Instrument Evaluation
150kHz BBADCP
Performance
The main performance parameters for a shipboard ADCP system are depth range and accuracy. Both depend strongly on external factors, particularly noise (electrical and/or acoustic), the presence of bubbles or ice beneath the transducer, and the presence of acoustic scatterers in the water. Of these, only the latter is independent of the ship and installation; noise and bubbles vary with ship and transducer well design, sea state, and what the ship is doing. Steaming at full speed into a head sea, for example, usually maximizes both acoustic noise and bubbles.
For scientific applications, shipboard ADCP data are normally vector-averaged in time, typically in 300-second ensembles, then combined with navigation data to yield water velocity over the ground. The effective depth range of time-averaged and navigated velocities is less than the maximum range of individual pings; it is the maximum depth at which a substantial fraction of pings in each ensemble have valid velocities. The minimum acceptable percentage depends on several factors; it can be as low as 30% at the bottom of a profile provided the single-ping velocities are vector-averaged in two stages, with the shears averaged separately from the velocity in a reference layer. The old narrowband DAS 2.48, and the new VmDas can do this kind of averaging; Transect cannot, so a high percent good threshold must be used uniformly with Transect, reducing the effective range. It is important to have percent good as high as possible, typically at least 80%, in a range of shallow depth bins, so that the ensemble average of the velocity in this reference layer is a good approximation to a true average of the velocity relative to the ship.

★ ★ ★ ★ ★

#### GIVEN PROBLEM A:
List the external factors that the ADCP performance passage names as strongly affecting depth range and accuracy.
#### GIVEN PROBLEM B:
Copy the ADCP performance passage word for word, starting at "Instrument Evaluation" and ending with "noise and bubbles.".

#### MATERIAL SHOWN:

★ ★ ★ ★ ★

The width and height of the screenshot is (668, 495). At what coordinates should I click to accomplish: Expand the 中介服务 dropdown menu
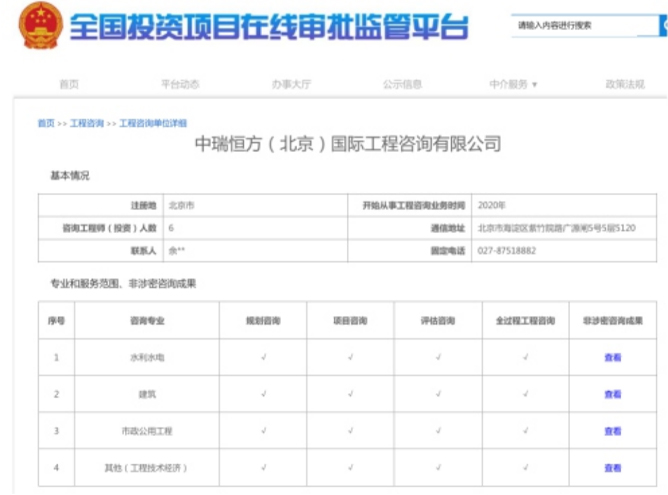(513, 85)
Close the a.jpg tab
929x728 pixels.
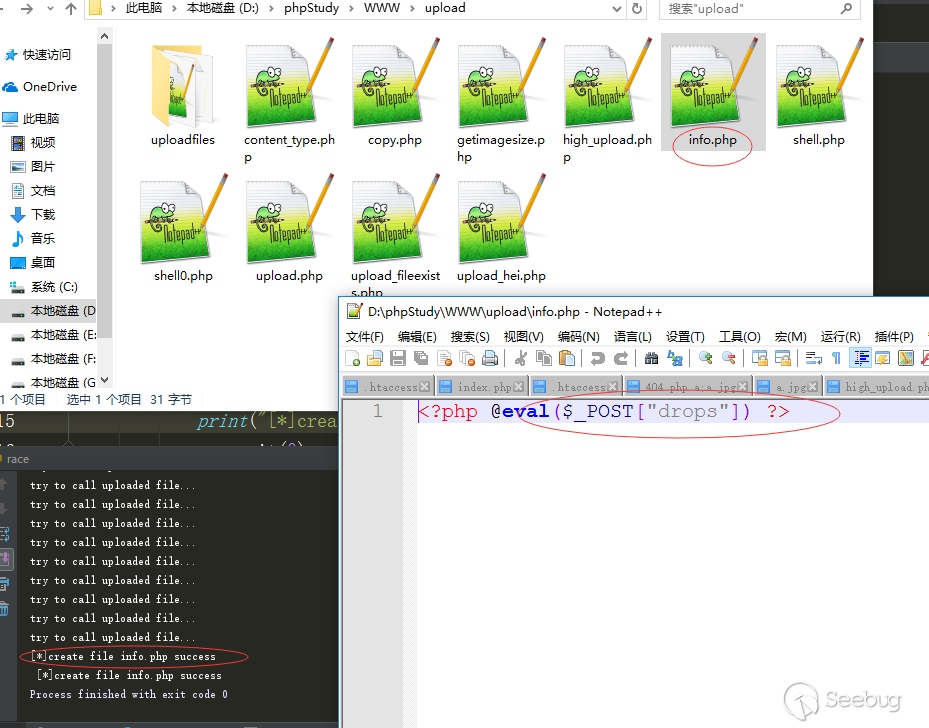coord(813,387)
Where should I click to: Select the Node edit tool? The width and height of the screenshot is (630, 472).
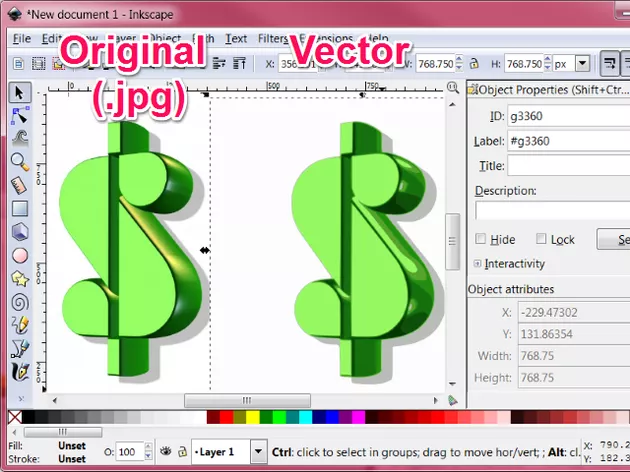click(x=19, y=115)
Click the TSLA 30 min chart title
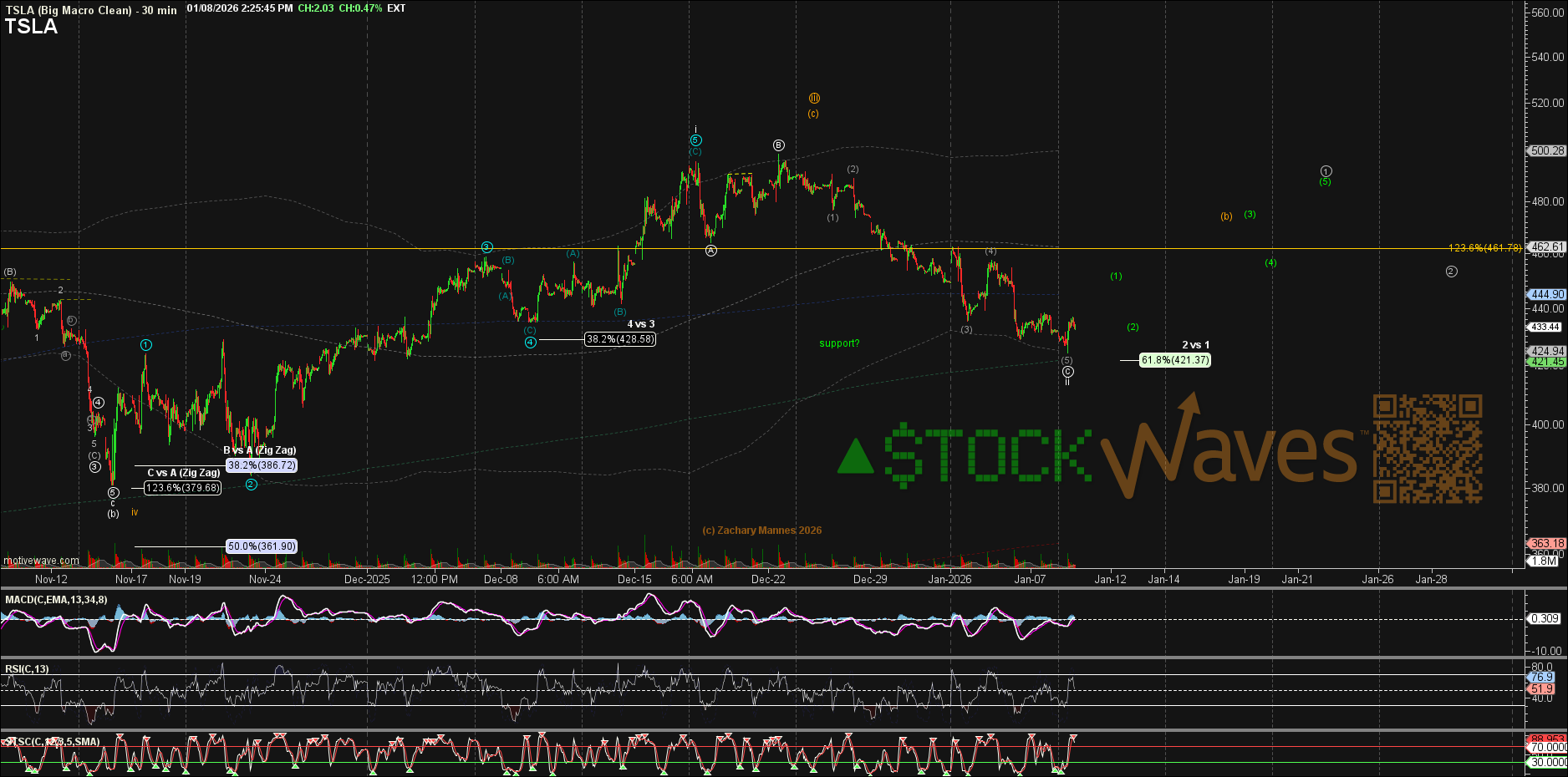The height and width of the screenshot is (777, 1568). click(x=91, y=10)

★ ★ ★ ★ ★

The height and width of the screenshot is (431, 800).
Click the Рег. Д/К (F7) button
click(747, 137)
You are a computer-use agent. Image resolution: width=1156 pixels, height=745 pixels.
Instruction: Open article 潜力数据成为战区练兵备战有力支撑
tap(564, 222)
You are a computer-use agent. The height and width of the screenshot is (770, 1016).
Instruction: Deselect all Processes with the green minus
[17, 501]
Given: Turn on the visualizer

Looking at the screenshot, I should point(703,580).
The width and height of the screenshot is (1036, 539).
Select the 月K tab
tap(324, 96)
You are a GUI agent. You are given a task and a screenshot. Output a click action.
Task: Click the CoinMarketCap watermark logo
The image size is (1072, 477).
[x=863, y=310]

★ ★ ★ ★ ★

#### FINAL RESULT A:
- Noise (electrical and/or acoustic)
- The presence of bubbles or ice beneath the transducer
- The presence of acoustic scatterers in the water

#### FINAL RESULT B:
Instrument Evaluation
150kHz BBADCP
Performance
The main performance parameters for a shipboard ADCP system are depth range and accuracy. Both depend strongly on external factors, particularly noise (electrical and/or acoustic), the presence of bubbles or ice beneath the transducer, and the presence of acoustic scatterers in the water. Of these, only the latter is independent of the ship and installation; noise and bubbles vary with ship and transducer well design, sea state, and what the ship is doing. Steaming at full speed into a head sea, for example, usually maximizes both acoustic noise and bubbles.